* **WHAT TO WORK ON**: Transcribe the records below from their start through the line containing "[Menu] (46, 107)", including that line, and leave the pictures out of your copy.

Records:
## begin
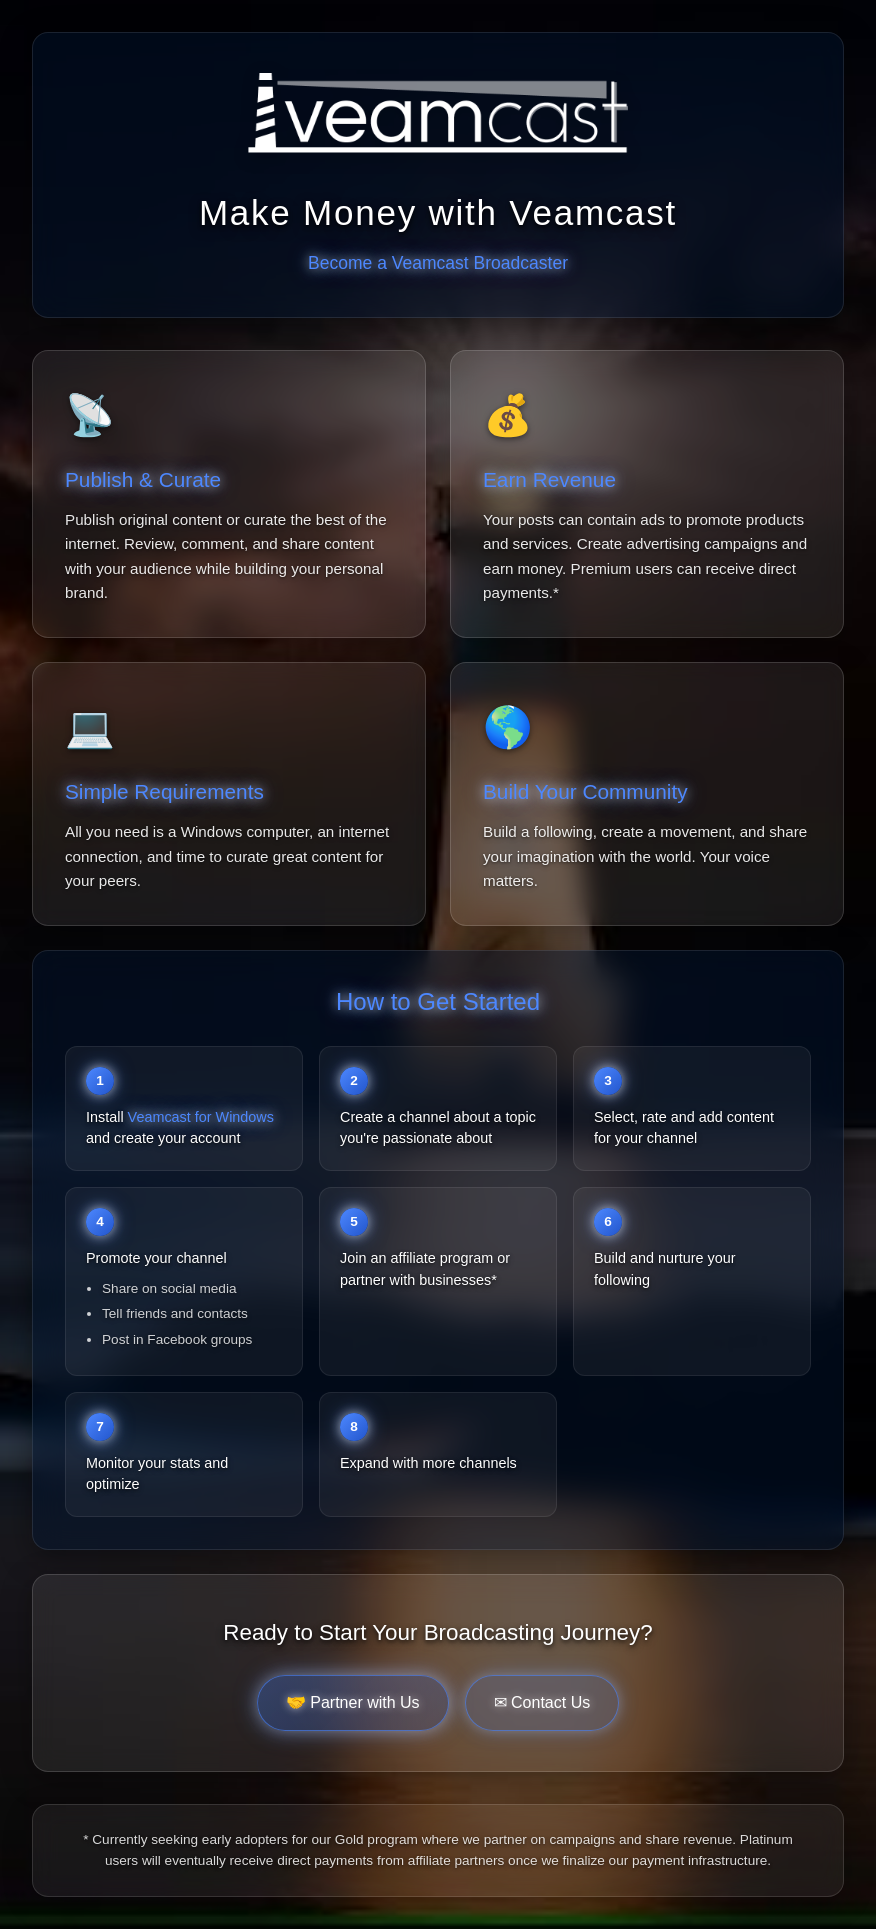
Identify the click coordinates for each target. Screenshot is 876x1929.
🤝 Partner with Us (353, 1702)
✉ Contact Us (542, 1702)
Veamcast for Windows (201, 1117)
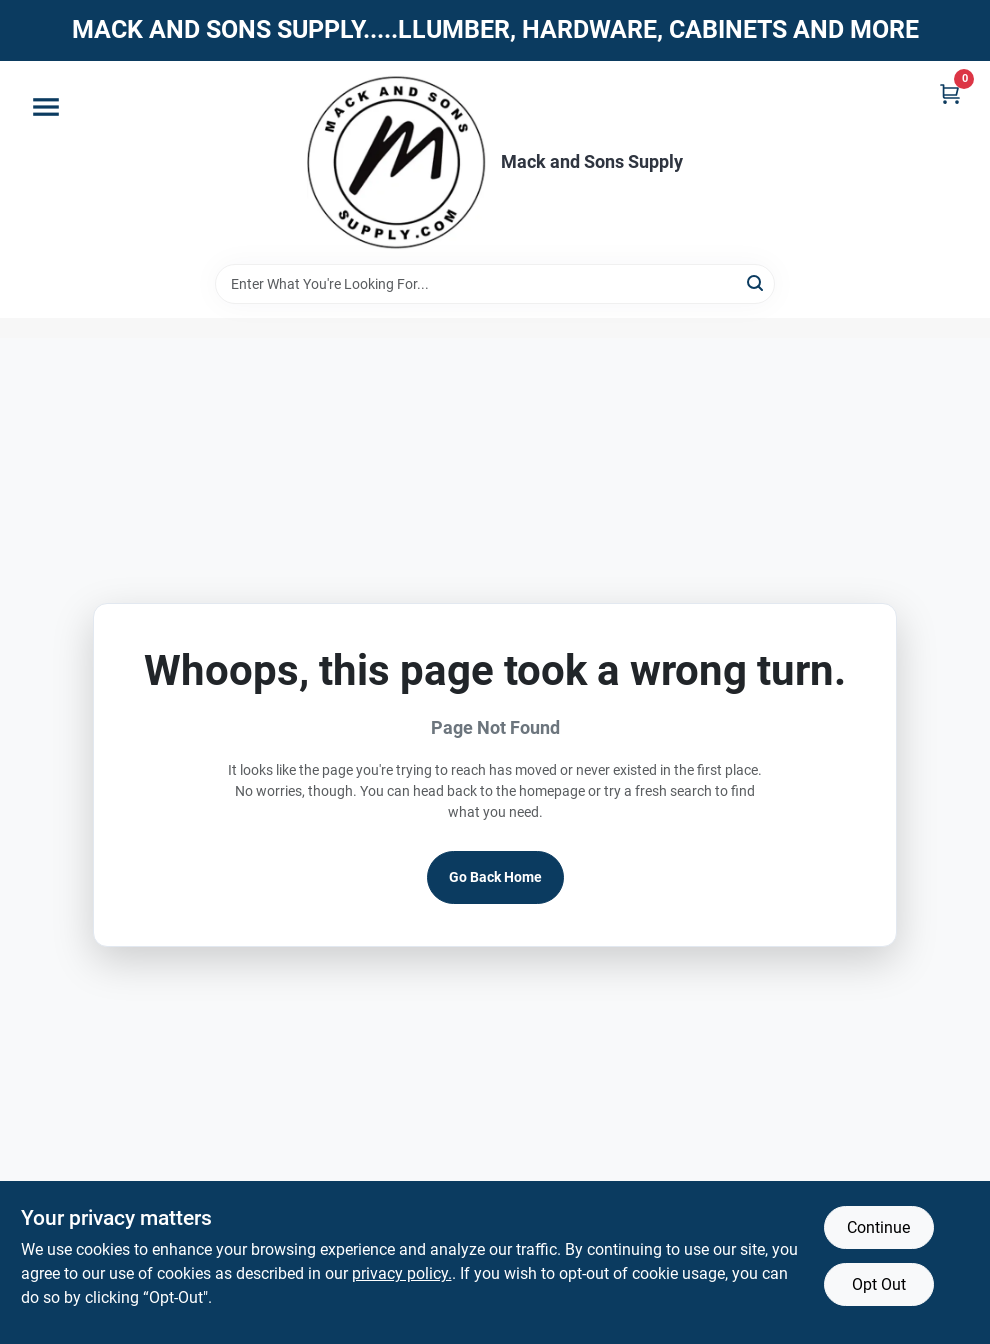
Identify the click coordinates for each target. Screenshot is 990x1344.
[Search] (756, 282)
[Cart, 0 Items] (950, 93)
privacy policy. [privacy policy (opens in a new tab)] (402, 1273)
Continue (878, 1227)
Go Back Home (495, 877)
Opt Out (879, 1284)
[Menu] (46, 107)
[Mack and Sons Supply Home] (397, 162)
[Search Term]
## end
* **SOLUTION**:
Identify the click coordinates for each target. Screenshot is 876x1929.
🤝 Partner with Us (353, 1702)
✉ Contact Us (542, 1702)
Veamcast for Windows (201, 1117)
Identify the click coordinates for each target. Screenshot is 990x1344.
[Search] (756, 282)
[Cart, 0 Items] (950, 93)
privacy policy. [privacy policy (opens in a new tab)] (402, 1273)
Continue (878, 1227)
Go Back Home (495, 877)
Opt Out (879, 1284)
[Menu] (46, 107)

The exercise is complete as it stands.